Disabled TLS Certificate Verification
Disabling TLS certificate verification keeps traffic encrypted but unauthenticated, exposing it to man-in-the-middle interception and tampering. Keep verification on and fix the root cause by trusting the proper CA or installing valid certificates.
Disabled TLS certificate verification is the practice of configuring an HTTPS client to skip validating the server's certificate — verify=False, InsecureSkipVerify: true, a trust-all TrustManager, curl -k, or rejectUnauthorized: false. Doing so keeps the connection encrypted but removes authentication, so the client can no longer tell whether it is talking to the real server or an attacker in the middle.
Why It Happens
It is the fastest way to make a TLS error go away. Self-signed certificates in development, expired or misconfigured certs, corporate TLS-inspecting proxies, and clock skew all produce verification failures, and disabling the check unblocks work immediately. The flag is copied from a Stack Overflow answer into production code, or set globally during testing and never removed. The connection still appears to work, hiding the loss of protection.
Why It Hurts
Certificate verification is what makes HTTPS trustworthy: it proves the server's identity and prevents man-in-the-middle attacks. With verification off, anyone positioned on the network — a malicious Wi-Fi hotspot, a compromised router, an ARP-spoofing attacker — can present their own certificate, decrypt and read the traffic, steal credentials and tokens, and silently alter responses. The channel is encrypted but to the wrong party. The danger is invisible: everything works in testing, and the gap is only exploited by an active attacker.
Warning Signs
- Code or config contains
verify=False,InsecureSkipVerify,rejectUnauthorized: false, or trust-all certificate managers. - Scripts call
curl -korwget --no-check-certificateagainst real services. - A global flag disables verification for an entire process.
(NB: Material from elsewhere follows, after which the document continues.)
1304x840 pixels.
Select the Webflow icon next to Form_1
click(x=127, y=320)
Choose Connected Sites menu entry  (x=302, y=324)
- Verification was disabled to work around a specific cert problem and never re-enabled.
Better Alternatives
Keep verification on and fix the underlying certificate issue. For internal services with private CAs, add the CA to the client's trusted bundle rather than disabling checks. Use valid certificates everywhere (Let's Encrypt makes this free and automatic); rotate before expiry. For TLS-inspecting proxies, install the proxy's CA in the trust store. For high-assurance connections, add certificate or public-key pinning. If a self-signed cert is genuinely needed in development, trust that specific certificate rather than disabling validation globally.
How to Refactor Out of It
- Grep the codebase and scripts for verification-disabling flags and trust-all managers.
- For each, identify the real cause of the original TLS error.
- Fix it properly: install a valid cert, add the private CA to the trust bundle, or trust the specific dev certificate.
- Re-enable verification and remove the override.
- Add linting or policy checks that fail builds containing verification-disabling flags.
- Test connections against a known-bad certificate to confirm they are now rejected.